### [Exercise prompt]
Should a line below contain the word "number", report it.

### [Saved data entries]

□ □ □

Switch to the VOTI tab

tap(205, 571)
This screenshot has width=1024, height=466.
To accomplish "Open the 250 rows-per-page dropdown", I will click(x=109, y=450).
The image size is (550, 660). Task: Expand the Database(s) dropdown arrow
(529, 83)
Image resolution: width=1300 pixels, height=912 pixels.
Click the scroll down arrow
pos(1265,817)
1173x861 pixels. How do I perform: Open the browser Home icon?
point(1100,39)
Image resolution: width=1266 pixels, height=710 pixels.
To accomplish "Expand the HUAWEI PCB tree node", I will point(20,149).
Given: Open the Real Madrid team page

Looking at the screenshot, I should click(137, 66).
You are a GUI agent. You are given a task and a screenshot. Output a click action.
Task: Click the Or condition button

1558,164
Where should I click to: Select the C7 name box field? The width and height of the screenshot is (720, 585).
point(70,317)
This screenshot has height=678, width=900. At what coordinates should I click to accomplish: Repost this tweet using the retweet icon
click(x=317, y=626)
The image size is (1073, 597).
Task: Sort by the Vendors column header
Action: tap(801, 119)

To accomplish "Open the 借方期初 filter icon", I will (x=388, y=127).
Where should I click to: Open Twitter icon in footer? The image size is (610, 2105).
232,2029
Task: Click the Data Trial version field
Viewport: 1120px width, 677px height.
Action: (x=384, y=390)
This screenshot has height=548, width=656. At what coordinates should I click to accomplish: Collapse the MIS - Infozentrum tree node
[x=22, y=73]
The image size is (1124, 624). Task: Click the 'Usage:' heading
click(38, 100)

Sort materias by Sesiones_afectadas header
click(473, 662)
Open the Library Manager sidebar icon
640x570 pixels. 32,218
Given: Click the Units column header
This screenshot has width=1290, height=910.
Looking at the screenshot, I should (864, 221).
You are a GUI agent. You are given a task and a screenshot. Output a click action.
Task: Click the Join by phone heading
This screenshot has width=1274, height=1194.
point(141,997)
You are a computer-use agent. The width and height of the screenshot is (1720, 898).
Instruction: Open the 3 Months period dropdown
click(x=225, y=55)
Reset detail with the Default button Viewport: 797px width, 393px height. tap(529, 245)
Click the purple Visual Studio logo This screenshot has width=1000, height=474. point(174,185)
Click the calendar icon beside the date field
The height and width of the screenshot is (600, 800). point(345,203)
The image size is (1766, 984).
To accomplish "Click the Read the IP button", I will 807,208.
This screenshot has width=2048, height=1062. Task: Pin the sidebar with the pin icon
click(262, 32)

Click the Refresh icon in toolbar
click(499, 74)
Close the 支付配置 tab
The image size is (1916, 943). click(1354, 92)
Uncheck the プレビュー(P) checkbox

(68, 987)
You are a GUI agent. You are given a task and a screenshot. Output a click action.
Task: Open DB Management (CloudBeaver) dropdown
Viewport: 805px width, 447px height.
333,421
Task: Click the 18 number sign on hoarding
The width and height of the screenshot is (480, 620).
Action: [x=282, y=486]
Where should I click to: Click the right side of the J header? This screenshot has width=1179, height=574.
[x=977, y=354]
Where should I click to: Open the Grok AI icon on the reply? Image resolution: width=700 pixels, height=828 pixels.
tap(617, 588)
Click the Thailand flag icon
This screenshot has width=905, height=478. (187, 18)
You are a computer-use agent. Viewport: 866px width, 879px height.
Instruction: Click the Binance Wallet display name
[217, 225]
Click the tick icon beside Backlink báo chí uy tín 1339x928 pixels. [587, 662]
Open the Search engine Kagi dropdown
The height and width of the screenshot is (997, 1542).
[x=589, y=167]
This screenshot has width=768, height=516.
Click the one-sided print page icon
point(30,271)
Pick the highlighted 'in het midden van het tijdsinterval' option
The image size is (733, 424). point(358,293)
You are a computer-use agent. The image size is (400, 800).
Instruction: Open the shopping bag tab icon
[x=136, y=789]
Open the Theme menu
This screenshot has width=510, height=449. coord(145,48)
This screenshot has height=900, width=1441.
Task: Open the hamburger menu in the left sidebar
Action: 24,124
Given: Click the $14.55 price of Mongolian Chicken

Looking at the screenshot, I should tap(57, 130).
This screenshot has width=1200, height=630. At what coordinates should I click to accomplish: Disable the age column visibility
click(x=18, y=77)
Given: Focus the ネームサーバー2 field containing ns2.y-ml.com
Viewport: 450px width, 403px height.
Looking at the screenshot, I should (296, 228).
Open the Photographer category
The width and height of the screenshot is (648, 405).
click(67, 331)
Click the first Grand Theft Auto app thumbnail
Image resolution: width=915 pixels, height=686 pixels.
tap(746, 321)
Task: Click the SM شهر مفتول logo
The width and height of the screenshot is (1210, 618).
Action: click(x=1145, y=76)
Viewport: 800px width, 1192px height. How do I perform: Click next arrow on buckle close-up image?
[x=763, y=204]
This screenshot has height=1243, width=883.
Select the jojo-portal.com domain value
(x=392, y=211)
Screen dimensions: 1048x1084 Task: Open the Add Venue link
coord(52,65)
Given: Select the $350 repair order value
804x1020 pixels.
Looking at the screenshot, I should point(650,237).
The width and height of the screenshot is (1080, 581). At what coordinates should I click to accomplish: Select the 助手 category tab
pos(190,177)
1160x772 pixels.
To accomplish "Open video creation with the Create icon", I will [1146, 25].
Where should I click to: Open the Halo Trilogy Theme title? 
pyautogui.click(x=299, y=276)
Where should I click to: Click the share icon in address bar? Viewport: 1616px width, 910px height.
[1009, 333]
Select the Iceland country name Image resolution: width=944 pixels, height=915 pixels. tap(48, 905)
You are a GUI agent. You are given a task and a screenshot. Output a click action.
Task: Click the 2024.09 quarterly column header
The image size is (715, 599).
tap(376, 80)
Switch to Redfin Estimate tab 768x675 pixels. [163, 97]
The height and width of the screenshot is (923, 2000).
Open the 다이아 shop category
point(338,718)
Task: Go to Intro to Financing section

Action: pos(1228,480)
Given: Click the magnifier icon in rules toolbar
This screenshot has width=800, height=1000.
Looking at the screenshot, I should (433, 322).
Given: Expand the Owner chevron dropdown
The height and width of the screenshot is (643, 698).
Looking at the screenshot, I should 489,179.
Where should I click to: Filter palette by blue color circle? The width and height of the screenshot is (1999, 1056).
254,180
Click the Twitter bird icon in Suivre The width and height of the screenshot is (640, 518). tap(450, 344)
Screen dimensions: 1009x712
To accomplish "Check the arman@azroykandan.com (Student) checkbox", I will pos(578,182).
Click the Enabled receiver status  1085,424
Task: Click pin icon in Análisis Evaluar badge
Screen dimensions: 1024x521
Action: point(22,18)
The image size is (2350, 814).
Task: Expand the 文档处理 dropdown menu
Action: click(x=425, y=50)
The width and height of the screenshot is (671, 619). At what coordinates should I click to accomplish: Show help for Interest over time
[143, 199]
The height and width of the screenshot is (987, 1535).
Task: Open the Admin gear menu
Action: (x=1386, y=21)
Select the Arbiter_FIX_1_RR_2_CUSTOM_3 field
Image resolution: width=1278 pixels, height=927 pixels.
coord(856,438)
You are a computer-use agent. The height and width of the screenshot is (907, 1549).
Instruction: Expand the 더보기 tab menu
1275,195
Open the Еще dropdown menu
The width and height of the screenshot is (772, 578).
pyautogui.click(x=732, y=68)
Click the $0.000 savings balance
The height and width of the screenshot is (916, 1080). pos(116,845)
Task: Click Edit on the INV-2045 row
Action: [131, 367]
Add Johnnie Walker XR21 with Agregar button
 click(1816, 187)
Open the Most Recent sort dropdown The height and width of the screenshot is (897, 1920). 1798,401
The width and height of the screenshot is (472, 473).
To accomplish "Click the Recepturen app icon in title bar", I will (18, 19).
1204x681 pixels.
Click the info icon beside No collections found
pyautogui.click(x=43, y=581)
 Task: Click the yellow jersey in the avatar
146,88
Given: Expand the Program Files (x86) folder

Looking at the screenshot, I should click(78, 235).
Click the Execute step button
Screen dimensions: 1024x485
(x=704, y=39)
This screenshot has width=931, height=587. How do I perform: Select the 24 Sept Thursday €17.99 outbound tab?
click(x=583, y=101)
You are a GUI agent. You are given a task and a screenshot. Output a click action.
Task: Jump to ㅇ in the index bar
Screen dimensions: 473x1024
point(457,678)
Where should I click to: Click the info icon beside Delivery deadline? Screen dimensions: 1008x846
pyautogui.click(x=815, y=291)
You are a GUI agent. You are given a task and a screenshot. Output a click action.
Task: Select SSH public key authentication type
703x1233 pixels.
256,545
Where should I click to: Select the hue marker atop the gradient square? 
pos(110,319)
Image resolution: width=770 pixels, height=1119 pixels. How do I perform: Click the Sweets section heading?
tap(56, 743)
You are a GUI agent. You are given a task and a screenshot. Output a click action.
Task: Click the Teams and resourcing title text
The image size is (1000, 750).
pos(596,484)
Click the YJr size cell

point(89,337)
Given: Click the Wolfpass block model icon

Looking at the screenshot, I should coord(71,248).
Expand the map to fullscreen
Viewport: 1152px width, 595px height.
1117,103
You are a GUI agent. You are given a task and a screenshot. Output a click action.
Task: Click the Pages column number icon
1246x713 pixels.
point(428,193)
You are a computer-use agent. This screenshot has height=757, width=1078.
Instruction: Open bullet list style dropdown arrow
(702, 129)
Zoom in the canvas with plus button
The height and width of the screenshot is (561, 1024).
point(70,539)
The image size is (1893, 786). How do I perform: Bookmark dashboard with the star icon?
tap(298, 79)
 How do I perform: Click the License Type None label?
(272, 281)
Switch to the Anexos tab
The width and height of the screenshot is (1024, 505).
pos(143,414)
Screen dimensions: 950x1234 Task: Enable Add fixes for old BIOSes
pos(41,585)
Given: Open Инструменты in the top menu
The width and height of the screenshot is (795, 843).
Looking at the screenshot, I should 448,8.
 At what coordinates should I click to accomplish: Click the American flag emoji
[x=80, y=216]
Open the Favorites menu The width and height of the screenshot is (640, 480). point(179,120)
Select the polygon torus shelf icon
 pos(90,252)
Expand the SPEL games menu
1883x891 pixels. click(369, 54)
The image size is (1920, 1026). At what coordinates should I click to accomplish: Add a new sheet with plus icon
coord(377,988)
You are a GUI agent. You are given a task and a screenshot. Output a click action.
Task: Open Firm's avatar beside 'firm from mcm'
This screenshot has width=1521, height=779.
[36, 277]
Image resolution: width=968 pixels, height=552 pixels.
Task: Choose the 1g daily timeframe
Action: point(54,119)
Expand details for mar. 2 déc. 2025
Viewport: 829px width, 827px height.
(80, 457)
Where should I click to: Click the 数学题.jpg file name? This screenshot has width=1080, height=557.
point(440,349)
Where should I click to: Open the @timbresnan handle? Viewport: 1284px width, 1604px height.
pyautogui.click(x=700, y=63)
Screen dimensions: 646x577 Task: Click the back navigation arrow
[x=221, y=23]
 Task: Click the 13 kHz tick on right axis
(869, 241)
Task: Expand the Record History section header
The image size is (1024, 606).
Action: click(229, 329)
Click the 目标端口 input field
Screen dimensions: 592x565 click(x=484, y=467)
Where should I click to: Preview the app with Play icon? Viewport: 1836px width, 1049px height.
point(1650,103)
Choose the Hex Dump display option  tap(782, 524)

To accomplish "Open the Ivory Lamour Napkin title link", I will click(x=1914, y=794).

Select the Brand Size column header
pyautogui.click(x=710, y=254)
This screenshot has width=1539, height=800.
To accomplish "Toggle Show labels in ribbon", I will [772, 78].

□ □ □

### [Expected answer]
Task: Click the 18 number sign on hoarding
Task: Click the Pages column number icon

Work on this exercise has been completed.